• _Text passage_:
^^^^^^^^^^^^^^^^

Dictionary of Old Occitan medico-botanical terminology

Project description

The DiTMAO project is funded by the DFG (Deutsche Forschungsgemeinschaft) and aims at constructing an ontology-based information system for Old Occitan medico-botanical terminology. It is a joint project of Georg-August-Universität, Universität zu Köln and Istituto di linguistica computazionale "Antonio Zampolli" C.N.R.

Old Occitan is the medieval stage of Occitan, the autochthonous Romance language spoken in Southern France, today regional minority language with several dialects. During the Middle Ages, the region and its language played a significant role in medical science due to the medical schools of Toulouse and Montpellier and the strong presence of Jewish physicians and scholars. For this reason, Old Occitan medico-botanical terminology is documented both in Latin and in Hebrew characters. The DiTMAO project aims at making this terminology accessible to several scientific communities, such as those of Romance and Semitic studies, as well as that of the history of medicine.

The corpus of DiTMAO

The textual basis of the lexicon consists of already edited medico-botanical texts in Latin and in Hebrew script and of manuscripts transcribed and edited over the course of the project. (a detailed list is available at /link/). Among the sources in Hebrew script, the most prominent text type are so-called synonym lists, which contain a large amount of Old Occitan medical and botanical terms in Hebrew characters with equivalents or explanations in other languages (also spelled in Hebrew characters), mostly in (Judaeo-)Arabic, but also in Hebrew, Latin, or other Romance languages and sometimes in Greek, Aramaic or Persian. These lists can be described as ancient multilingual dictionaries, which are of particular importance for Old Occitan lexicography for two main reasons:

  1. the synonym lists of the Jewish tradition include vernacular (Old Occitan) terms already from the 13th century on, hence these lists contain very early testimonies of Old Occitan technical terms.

  2. The corresponding terms in other ancient languages help to determine the meaning of otherwise opaque Old Occitan terms.

A special difficulty of medieval texts in vernacular languages is that most terms are documented in a large number of variants (reflecting different spellings, dialects, or historical stages of the languages at issue). Thus the dictionary will include all variants of Old Occitan terms, together with the corresponding terms in at least six other ancient languages. Whenever possible, also a translation in modern French and English will be provided. The dictionary contains about 5800 Old Occitan forms in Latin script and 3200 forms in Hebrew script. Furthermore, the corresponding terms in the other ancient languages amount to 3050 terms.

^^^^^^^^^^^^^^^^

• _Provided information_:
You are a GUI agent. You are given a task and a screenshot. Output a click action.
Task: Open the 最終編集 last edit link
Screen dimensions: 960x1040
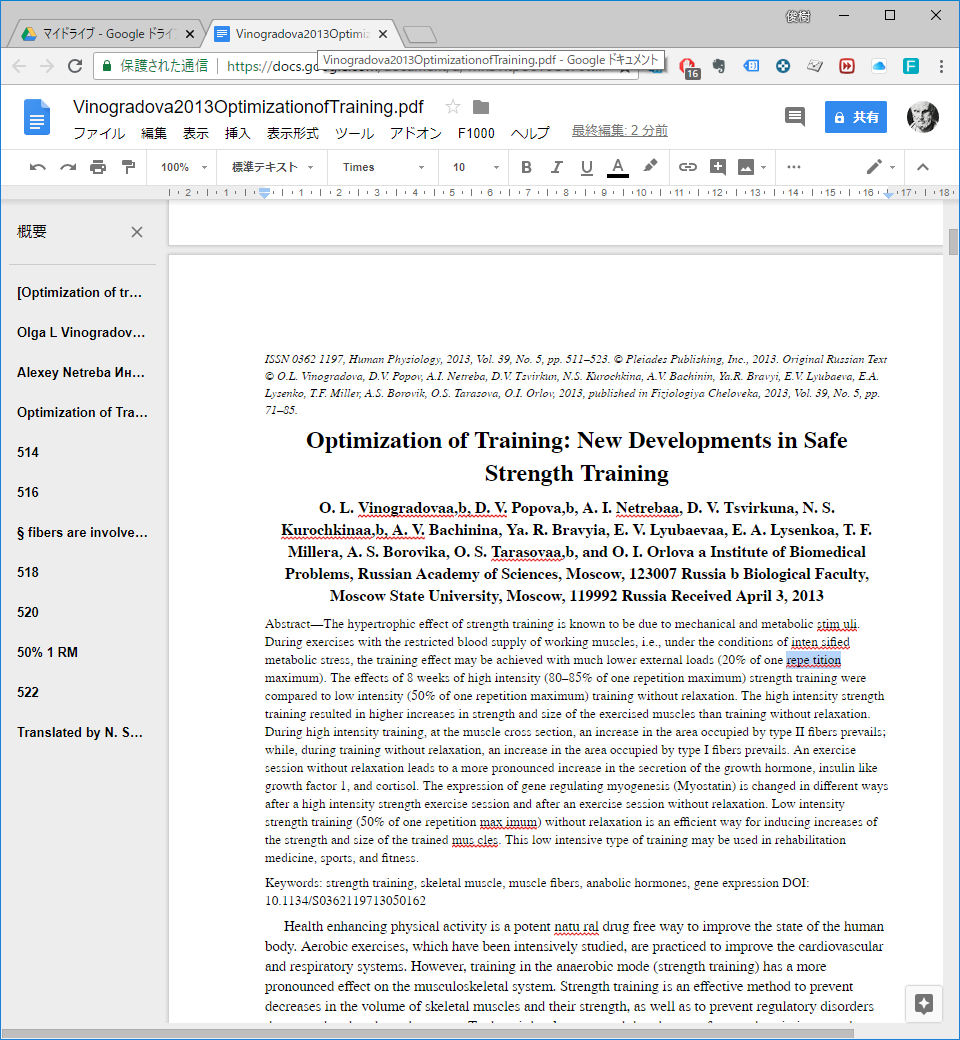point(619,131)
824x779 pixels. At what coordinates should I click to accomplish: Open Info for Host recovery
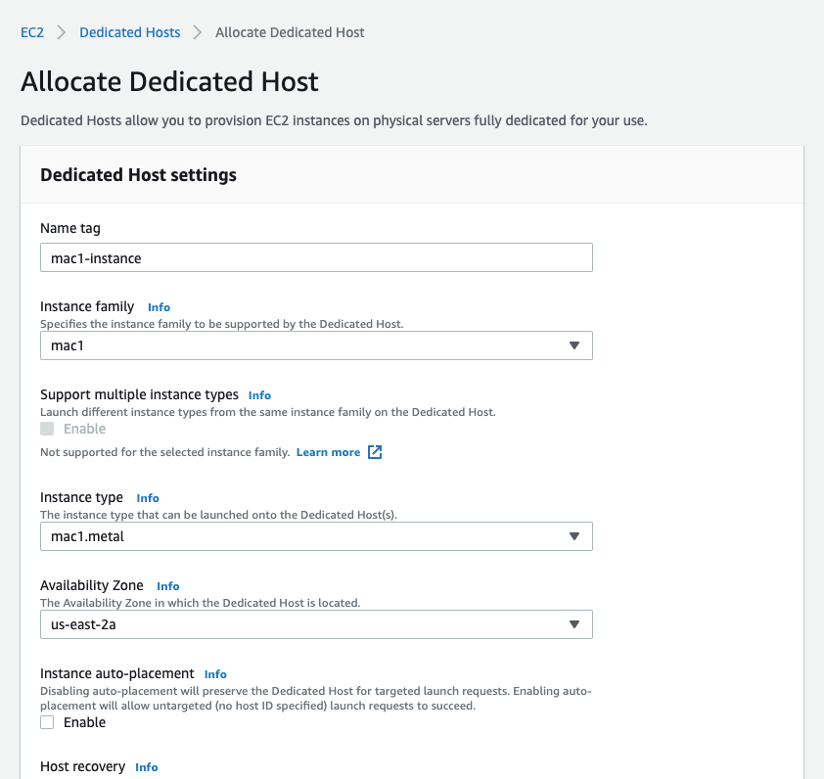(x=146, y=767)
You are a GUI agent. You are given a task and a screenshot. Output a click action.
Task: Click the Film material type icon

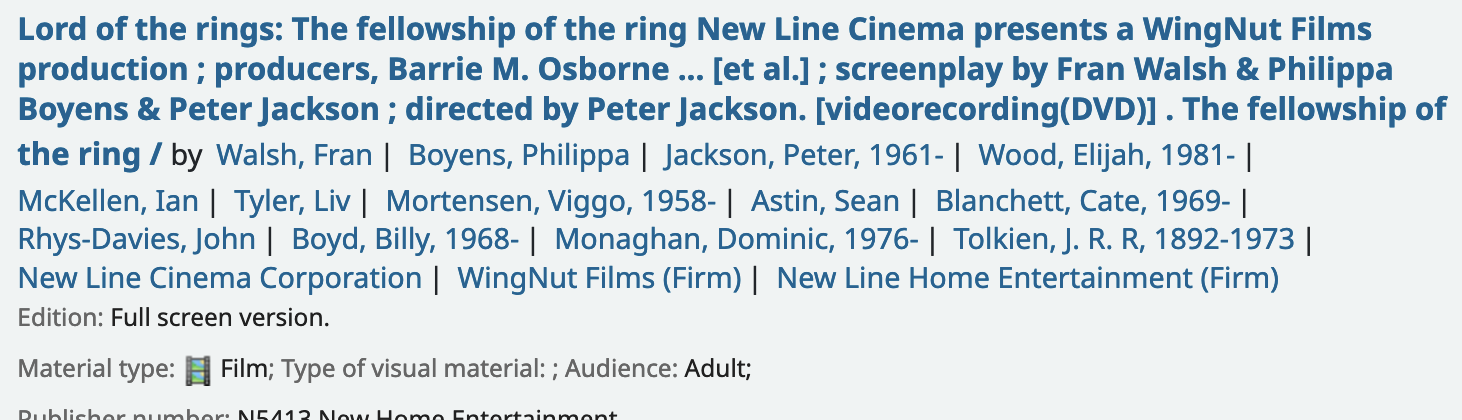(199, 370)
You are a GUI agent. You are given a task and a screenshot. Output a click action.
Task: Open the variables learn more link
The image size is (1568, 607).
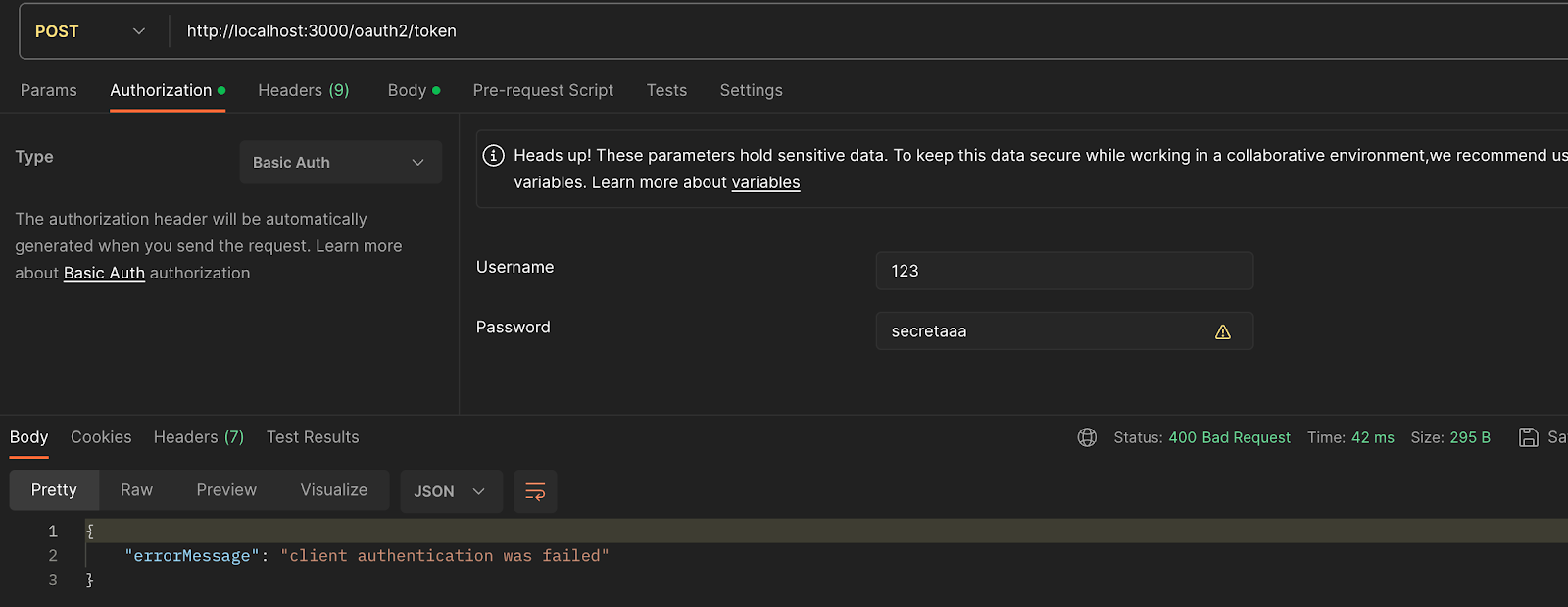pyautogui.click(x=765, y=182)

^^^^^^^^^^^^^^^^

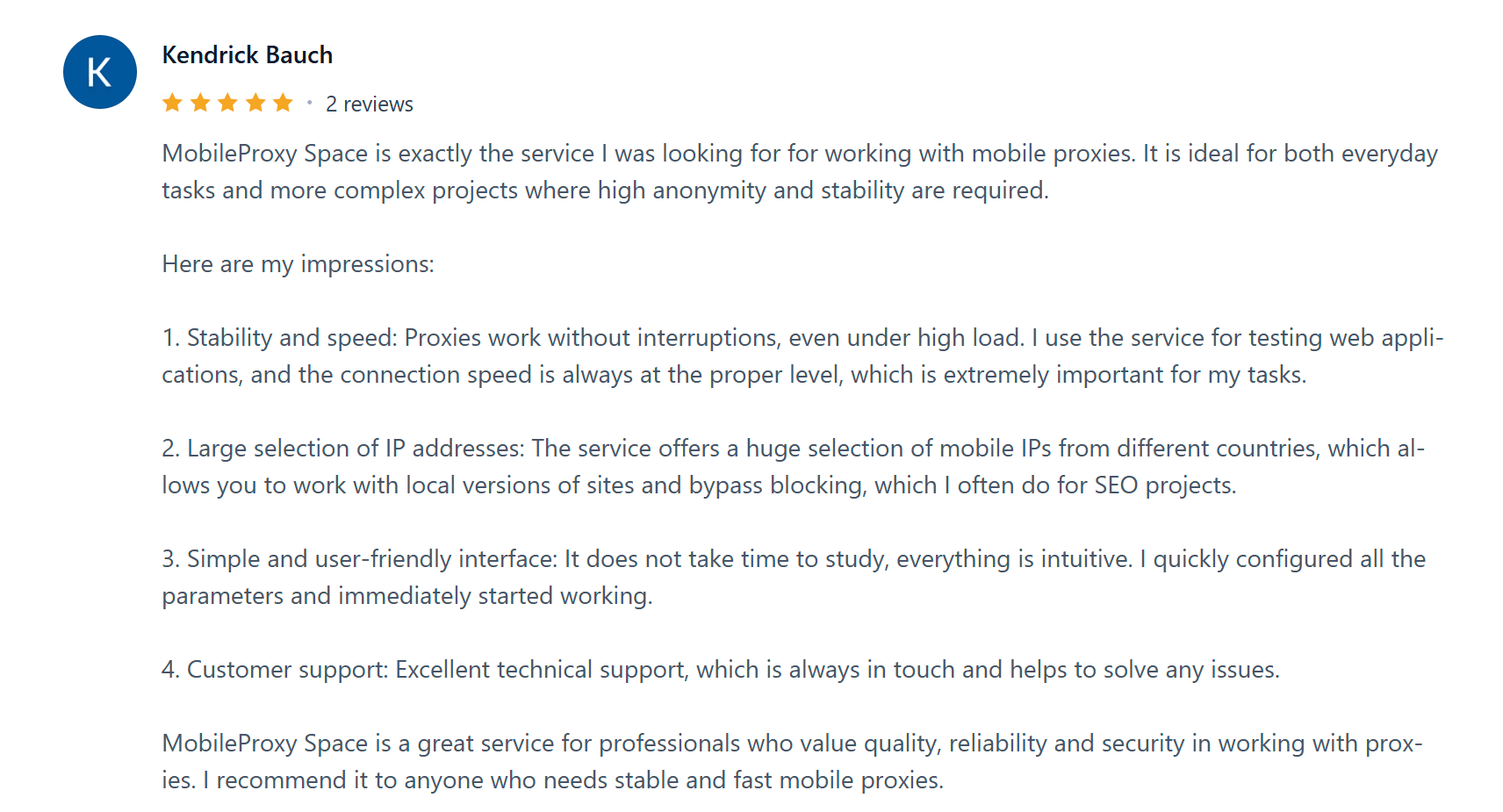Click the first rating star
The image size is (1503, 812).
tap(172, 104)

^^^^^^^^^^^^^^^^

• _What to do_:
1) In the DiTMAO project description, roughly how many Old Occitan forms in Hebrew script does the dictionary contain?
2) Carry on the DiTMAO project description, picking up after its final sentence.

• _Results in order_:
1) About 3200.

2)
A sample entry

The ontological conception of Ditmao

Current trends in linguistic and lexical resources show a growing interest towards the publishing in the context of the Semantic Web. The sharing of lexica in accordance with linked data principles is, nowadays, mandatory: a resource (not only of linguistic nature) that cannot be accessed, shared and reused as a dataset is basically considered unreachable, and, thus, pretty much useless from a semantic web perspective. The lemon model has been developed as a standard for publishing lexica as RDF data. More precisely, lemon should be considered as an Ontology-Lexicon model for the Multilingual Semantic Web and its nature and purpose perfectly satisfy our needs of representing the DiTMAO lexicon and the relative ontologies. DiTMAO consists of three main domains:

  1. the lexicographic domain, including the lemmatized forms (lemma, variants and corresponding terms in other ancient languages) and their linguistic and lexicographic description.

  2. The conceptual domain, describing the meaning of each term by means of subontologies for the fields of botany, zoology, mineralogy, human anatomy, diseases and therapy (medication, medical instruments). We aim to complement the onomasiological description, if possible, with a modern scientific classification, for at least most of the plant names, and a medieval classification of plants and other simple drugs. The medieval classification follows the Galenic system of four basic body humors (blood, yellow bile, black bile and phlegm). The humors are associated with the two primary qualities by cross-combining the pairs HOT?COLD and DRY?WET. The simple drugs are classified by these quality pairs together with a certain degree of intensity, which varies from one to four (cf. [13]). In order to ensure that the categorization is in conformity with the classification used in medieval Southern France, we will only introduce the classification provided in the texts of our corpus.

  3. The documentation domain, giving the source for each form of a term and its meaning. The documentation is indispensable for a historical (diachronic) dictionary.

Over the course of the project the lemon model will be extended with a documentation domain and new vocabulary that is necessary for the lemmatization of a historical multilingual and multi-alphabetical dictionary. The full extension of the lemon model, together with all data (without copyright restrictions) will be published on the project web site.